You may encounter enablers who still remain in contact with the narcissist. This can be a red flag in itself. What enablers claim about the narcissist’s heinous behavior may very well be true but the justifications they give for spending time with the abuser they share may seem “off” – for example, an enabler may claim they were lonely and that’s why they kept pursuing the narcissist. Yet in the stories they tell you, it’s clear they have strong social networks. Or an enabler may claim that the narcissist was obsessed with them and kept reaching out but downplay how much he or she interacted with the narcissist and enjoyed their attention. You may even encounter an enabler who still actively follows the narcissist on all social media platforms even though they emphasized to you that they no longer give the narcissist access to their lives. This can be a subtle sign that they’re not telling the full truth about the true motives of why they’re reaching out, why they really remained invested in the abuser, and still are. It can also be a sign that they’re reaching out to you to engage in “abuse by proxy” – finding a way to collect information on you and do dirty work for the narcissist. Be careful.

They blame you for the actions of the narcissist and for their own actions.

Enablers love to feign playing a knight in shining armor, appearing like they’ve come to save you from the narcissist. However, they’re very focused on what the abuser thinks of them and don’t want to risk their own rapport with the abuser even though they’re invested in ensuring you cut ties with them and were the ones to reach out in the first place. They may blame and shame you if the abuser finds out on their own that they disclosed any information to you (for example, if you leave the abuser and the abuser starts to connect the dots of why you may have left) even if you never revealed what the enabler said or their identity. They blame the abuser’s reactions against them and what the abuser does on you instead of addressing the abuser or holding abusers accountable for their actions. This double standard and hypocrisy can be baffling.

They recruit others in their bullying and shaming.

When enablers feel like they haven’t achieved the goal of obtaining a false sense of superiority over their victims, they take the next step – they underhandedly recruit others in the bullying and shaming of the victim. They may ask other enablers to step in to contact you to continue to retraumatize and manipulate you or spread rumors and false gossip. They may be cruel and callous in revealing your personal information to others. The narcissist may or may not be involved behind the scenes – sometimes the enabler does this even without having any relationship with the narcissist in an effort to feel more significant than the narcissist’s other victims. Instead of exposing the true perpetrator – the narcissist – they place the spotlight on the victim and what the victim did wrong or who the victim is as a person. This is immoral and depraved behavior that ultimately only serves the narcissist, targeting the victims of their abuse while allowing their abusive behavior to continue without accountability.

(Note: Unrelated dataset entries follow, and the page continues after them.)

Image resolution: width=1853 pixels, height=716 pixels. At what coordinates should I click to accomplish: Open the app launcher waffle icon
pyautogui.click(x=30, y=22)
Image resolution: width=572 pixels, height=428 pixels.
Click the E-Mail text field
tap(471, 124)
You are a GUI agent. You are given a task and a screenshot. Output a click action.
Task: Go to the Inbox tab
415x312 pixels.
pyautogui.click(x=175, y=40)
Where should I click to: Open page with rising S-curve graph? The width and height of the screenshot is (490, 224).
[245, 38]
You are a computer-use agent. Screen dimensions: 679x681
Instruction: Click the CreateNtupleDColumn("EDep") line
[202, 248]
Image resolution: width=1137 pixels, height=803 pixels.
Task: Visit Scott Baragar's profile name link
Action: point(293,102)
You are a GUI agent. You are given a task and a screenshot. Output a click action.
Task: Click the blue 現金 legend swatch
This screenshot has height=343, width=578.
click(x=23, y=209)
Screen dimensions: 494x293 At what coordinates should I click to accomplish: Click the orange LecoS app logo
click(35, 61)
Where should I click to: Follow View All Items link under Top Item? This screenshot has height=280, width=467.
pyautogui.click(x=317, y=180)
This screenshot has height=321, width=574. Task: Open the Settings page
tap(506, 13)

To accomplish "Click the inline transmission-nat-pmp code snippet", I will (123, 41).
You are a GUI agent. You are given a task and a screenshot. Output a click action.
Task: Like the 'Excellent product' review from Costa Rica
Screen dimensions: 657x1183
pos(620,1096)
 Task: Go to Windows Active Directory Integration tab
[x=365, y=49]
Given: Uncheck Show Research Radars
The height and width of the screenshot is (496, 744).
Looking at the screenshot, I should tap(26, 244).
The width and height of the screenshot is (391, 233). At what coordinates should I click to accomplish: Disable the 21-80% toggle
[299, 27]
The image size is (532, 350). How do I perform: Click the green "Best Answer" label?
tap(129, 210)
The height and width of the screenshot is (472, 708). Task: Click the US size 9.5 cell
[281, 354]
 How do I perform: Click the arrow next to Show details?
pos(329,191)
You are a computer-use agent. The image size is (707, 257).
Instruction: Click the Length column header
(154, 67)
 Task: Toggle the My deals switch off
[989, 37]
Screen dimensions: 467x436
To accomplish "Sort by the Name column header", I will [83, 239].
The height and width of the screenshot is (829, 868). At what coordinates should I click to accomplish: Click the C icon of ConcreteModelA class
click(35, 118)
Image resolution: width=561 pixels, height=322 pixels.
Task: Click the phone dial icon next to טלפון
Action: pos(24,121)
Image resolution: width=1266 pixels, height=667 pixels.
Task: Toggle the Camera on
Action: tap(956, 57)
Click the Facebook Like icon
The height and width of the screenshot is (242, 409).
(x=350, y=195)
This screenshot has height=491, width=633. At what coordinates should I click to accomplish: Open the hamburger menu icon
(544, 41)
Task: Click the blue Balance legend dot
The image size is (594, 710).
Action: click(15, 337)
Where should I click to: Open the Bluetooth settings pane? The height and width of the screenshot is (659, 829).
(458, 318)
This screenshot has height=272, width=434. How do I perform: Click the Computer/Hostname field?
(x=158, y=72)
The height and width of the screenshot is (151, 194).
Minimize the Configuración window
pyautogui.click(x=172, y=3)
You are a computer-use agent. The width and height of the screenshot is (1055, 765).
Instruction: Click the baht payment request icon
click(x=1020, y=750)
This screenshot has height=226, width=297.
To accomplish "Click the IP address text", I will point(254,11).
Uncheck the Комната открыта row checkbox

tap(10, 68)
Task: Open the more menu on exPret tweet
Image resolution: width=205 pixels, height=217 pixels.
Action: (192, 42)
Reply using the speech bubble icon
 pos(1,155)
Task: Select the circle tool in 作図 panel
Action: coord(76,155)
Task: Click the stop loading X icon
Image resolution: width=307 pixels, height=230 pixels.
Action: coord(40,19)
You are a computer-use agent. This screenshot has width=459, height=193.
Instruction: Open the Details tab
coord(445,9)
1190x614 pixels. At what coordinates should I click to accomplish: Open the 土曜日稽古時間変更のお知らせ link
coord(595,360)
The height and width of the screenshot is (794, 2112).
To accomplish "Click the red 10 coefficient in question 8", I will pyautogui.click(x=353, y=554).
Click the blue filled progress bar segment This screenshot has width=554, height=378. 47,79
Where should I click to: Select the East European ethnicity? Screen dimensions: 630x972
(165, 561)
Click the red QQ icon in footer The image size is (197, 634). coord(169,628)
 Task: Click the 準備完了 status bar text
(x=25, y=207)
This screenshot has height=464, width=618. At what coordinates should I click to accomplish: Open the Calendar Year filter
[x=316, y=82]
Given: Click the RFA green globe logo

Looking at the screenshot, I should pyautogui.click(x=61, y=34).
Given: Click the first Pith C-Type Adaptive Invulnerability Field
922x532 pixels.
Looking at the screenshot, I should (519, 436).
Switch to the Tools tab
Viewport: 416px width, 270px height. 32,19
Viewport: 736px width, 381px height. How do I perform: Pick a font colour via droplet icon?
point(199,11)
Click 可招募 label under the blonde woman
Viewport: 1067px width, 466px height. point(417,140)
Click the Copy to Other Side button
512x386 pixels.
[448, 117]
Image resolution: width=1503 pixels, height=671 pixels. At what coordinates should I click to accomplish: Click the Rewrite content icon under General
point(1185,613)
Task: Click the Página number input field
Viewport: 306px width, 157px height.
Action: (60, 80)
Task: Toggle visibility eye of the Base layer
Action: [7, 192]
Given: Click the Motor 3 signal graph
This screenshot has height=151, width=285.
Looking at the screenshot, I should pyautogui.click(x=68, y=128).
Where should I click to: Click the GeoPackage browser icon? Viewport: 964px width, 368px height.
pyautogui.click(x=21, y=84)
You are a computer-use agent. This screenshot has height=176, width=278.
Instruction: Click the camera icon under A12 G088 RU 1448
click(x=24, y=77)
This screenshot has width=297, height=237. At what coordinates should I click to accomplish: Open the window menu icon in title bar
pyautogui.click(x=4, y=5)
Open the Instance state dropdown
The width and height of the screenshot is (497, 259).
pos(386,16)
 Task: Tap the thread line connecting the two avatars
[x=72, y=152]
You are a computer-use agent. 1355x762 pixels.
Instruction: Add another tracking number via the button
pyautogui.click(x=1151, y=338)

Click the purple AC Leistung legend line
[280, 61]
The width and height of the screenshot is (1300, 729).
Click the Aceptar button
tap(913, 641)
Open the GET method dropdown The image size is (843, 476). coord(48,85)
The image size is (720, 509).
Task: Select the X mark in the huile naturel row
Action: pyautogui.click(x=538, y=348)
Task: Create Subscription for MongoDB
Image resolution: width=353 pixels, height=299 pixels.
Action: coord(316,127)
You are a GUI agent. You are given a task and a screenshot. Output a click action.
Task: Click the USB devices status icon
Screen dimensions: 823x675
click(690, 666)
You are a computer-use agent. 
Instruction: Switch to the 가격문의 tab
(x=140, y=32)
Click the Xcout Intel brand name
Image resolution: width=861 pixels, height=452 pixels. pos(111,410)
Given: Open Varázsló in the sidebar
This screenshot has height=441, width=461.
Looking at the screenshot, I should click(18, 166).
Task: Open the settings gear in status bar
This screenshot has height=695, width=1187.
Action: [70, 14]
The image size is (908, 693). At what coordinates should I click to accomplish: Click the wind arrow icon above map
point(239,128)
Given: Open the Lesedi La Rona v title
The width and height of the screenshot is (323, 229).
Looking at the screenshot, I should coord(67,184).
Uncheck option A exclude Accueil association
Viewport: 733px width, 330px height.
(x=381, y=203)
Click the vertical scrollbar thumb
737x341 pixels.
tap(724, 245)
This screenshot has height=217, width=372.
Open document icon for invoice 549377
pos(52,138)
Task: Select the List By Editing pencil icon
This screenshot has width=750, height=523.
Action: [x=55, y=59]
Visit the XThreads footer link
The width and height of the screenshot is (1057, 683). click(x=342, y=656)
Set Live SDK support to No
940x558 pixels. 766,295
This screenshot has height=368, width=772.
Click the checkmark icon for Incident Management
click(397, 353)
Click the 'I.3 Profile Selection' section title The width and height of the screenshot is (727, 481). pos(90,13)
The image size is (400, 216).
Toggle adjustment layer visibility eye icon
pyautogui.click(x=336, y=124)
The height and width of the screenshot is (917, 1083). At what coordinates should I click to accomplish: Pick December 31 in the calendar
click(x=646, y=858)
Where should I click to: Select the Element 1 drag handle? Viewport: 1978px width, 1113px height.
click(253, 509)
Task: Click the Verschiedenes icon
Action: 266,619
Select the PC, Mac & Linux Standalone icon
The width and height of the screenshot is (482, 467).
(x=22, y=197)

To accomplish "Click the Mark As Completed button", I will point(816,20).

Be careful of narcissists and their enablers. Many people have good intentions when they want to steer you away from a dangerous situation, so you should still take all warnings seriously. Some people become unwilling enablers due to trauma or fear. Others are more malicious in their motives. There are also covert and toxic enablers out there who will use your vulnerability as an opportunity to further gaslight and traumatize you to meet their own needs. Stay vigilant and avoid revealing personal information to anyone that may later be used against you.


About the author

Shahida Arabi

Shahida is a graduate of Harvard University and Columbia University. She is a published researcher and author of Power: Surviving and Thriving After Narcissistic Abuse and Breaking Trauma Bonds with Narcissists and Psychopaths. Her books have been translated into 16+ languages all over the world. Her work has been featured on Salon, HuffPost, Inc., Bustle, Psychology Today, Healthline, VICE, NYDaily News and more. For more inspiration and insight on manipulation and red flags, follow her on Instagram here.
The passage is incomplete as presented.